Se il riccio ha messo le spine è perché qualcuno in un tempo remoto deve avergli fatto tanto male, proprio a lui che non stuzzicherebbe una mosca: tutto ciò che chiede è di vivere indisturbato. Della sua grazia si è accorta la scrittrice francese Muriel Barbery, la quale in un libro di straordinario successo, “L’eleganza del riccio”, accosta la figura di madame Michel, una portinaia schiva e trasandata, a codesto mammifero: “fuori è protetta da aculei, una vera e propria fortezza, ma ho il sospetto che dentro sia semplice e raffinata come i ricci, animaletti fintamente indolenti, risolutamente solitari e terribilmente eleganti”.
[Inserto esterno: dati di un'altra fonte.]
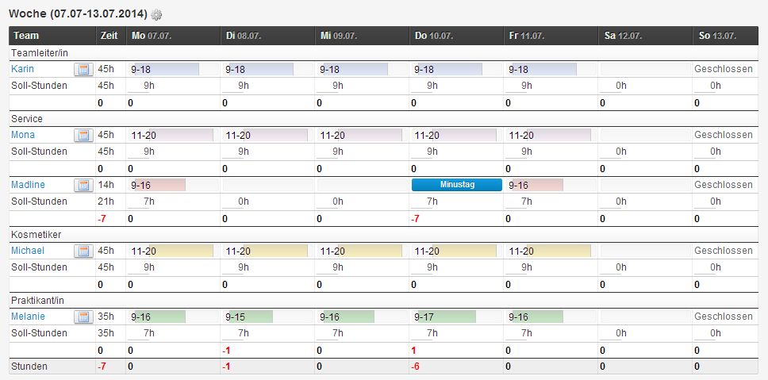The image size is (768, 380).
Task: Open Michael's calendar icon
Action: 84,251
Non li vediamo ma ci sono, pure nel verde delle nostre città. I ricci si nascondono, un po’ per timidezza e un po’ perché gli piace così. Non hanno voglia di mostrarsi, di apparire, di svelare il dolce musetto o il morbido pancino, e perciò escono dai loro nascondigli soprattutto di notte, quando gli uomini riposano e tutto intorno regna un profondo silenzio, al fine di reperire cibo e fare due passi evitando scocciature. L’agilità non è il loro forte, si muovono goffamente, percorrendo quasi sempre gli stessi tragitti. Hanno fama di essere scontrosi, dato che schivano i contatti persino con i propri simili e, allorché avvertono un pericolo si sigillano in loro stessi, immobilizzandosi e drizzando gli aculei sul dorso, da qui l’espressione “chiudersi a riccio”. Proprio come è accaduto ad un giovane esemplare che sabato pomeriggio, a Ciriè, in provincia di Torino, ha avuto la sfortuna di capitare sotto le grinfie di un gruppetto di ragazzi, i quali per trastullarsi hanno preso a torturarlo, filmando e fotografando le angherie inflitte alla misera bestia con il telefonino e postando poi il video e le immagini sui social network come se il loro crimine meritasse onorificenze ed applausi e non il riformatorio.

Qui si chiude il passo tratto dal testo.